Pauvre type, pauvres gens, misérables êtres vivants et déjà morts depuis si longtemps… recevez ici mon mépris le plus total, sans limite. Nous allons vider l’appartement au plus vite, les larmes aux yeux certes, mais dans les délais les plus brefs possibles ; nous allons régulariser la situation et vous laisser confire dans la médiocrité et la bassesse qui vous personnifient depuis le jour de votre naissance et vous englueront au soir de votre mort. Je ne vous souhaite plus qu’une seule chose désormais : qu’une fois votre dernière heure venue, votre cerveau abruti perçoive enfin, quand défilera le film de ce que vous croyiez être votre vie et qui n’était rien d’autre qu’une trop longue erreur, à quel point votre existence aura été vaine, du début à la fin. Je crois toutefois très peu à cette hypothèse d’un éclair de lucidité qui animerait enfin votre esprit pauvre, mais je vous le souhaite de tout mon cœur, espérant qu’à cette seconde finale, vous ne partirez pas dans l’inconscience de votre absolue crétinerie.

En attendant ce jour libérateur, nous aurons pu nous remémorer longuement les instants de joie, ces petites humeurs de la vie, tous ces bonheurs qu’avaient modestement réussi à construire notre père et notre mère dans l’amour de leurs enfants.
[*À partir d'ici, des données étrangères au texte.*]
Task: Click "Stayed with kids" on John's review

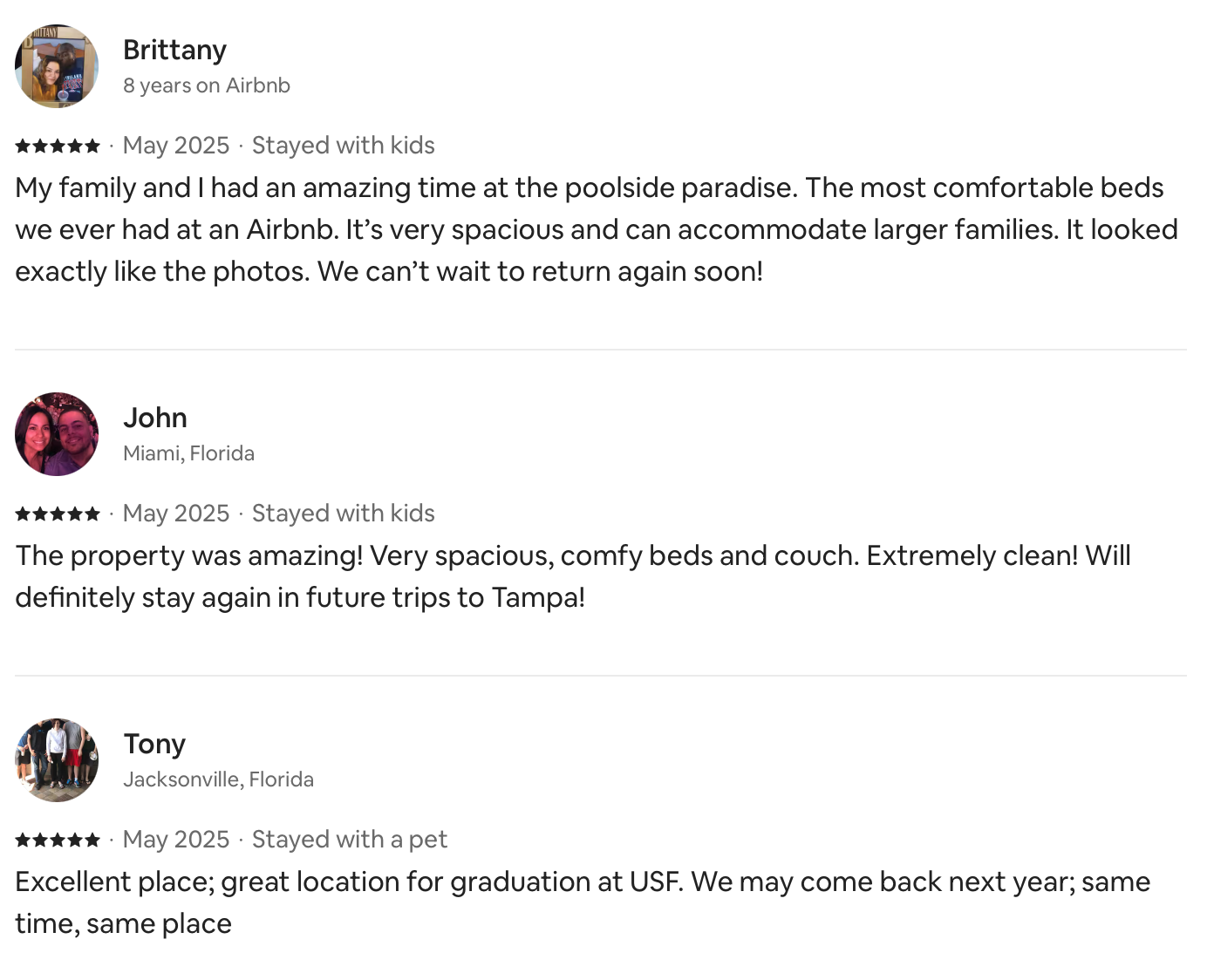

Un trésor d’une valeur inestimable, qu’ils nous ont transmis et auquel vous ne pourrez jamais avoir accès.

Commentaires

  • Rien à ajouter si ce n'est que j'approuve chaque mot... et que les Thénardier, au moins, avaient réussi quelque chose, ou quelqu'un, de bien: Gavroche...

  • J'ai beau me dire à chaque fois que c'est pas possible que ça puisse exister tant d'abjection, et bien si ça existe !
    Paix et lumière sur vous mes amis.

  • Je suis stupéfait. Je n'arrive pas à trouver de mots pour qualifier ce genre de personne, dont les veines charrient de la boue, dont le coeur n'est qu'un étron fumant. J'adhère totalement à ta juste colère.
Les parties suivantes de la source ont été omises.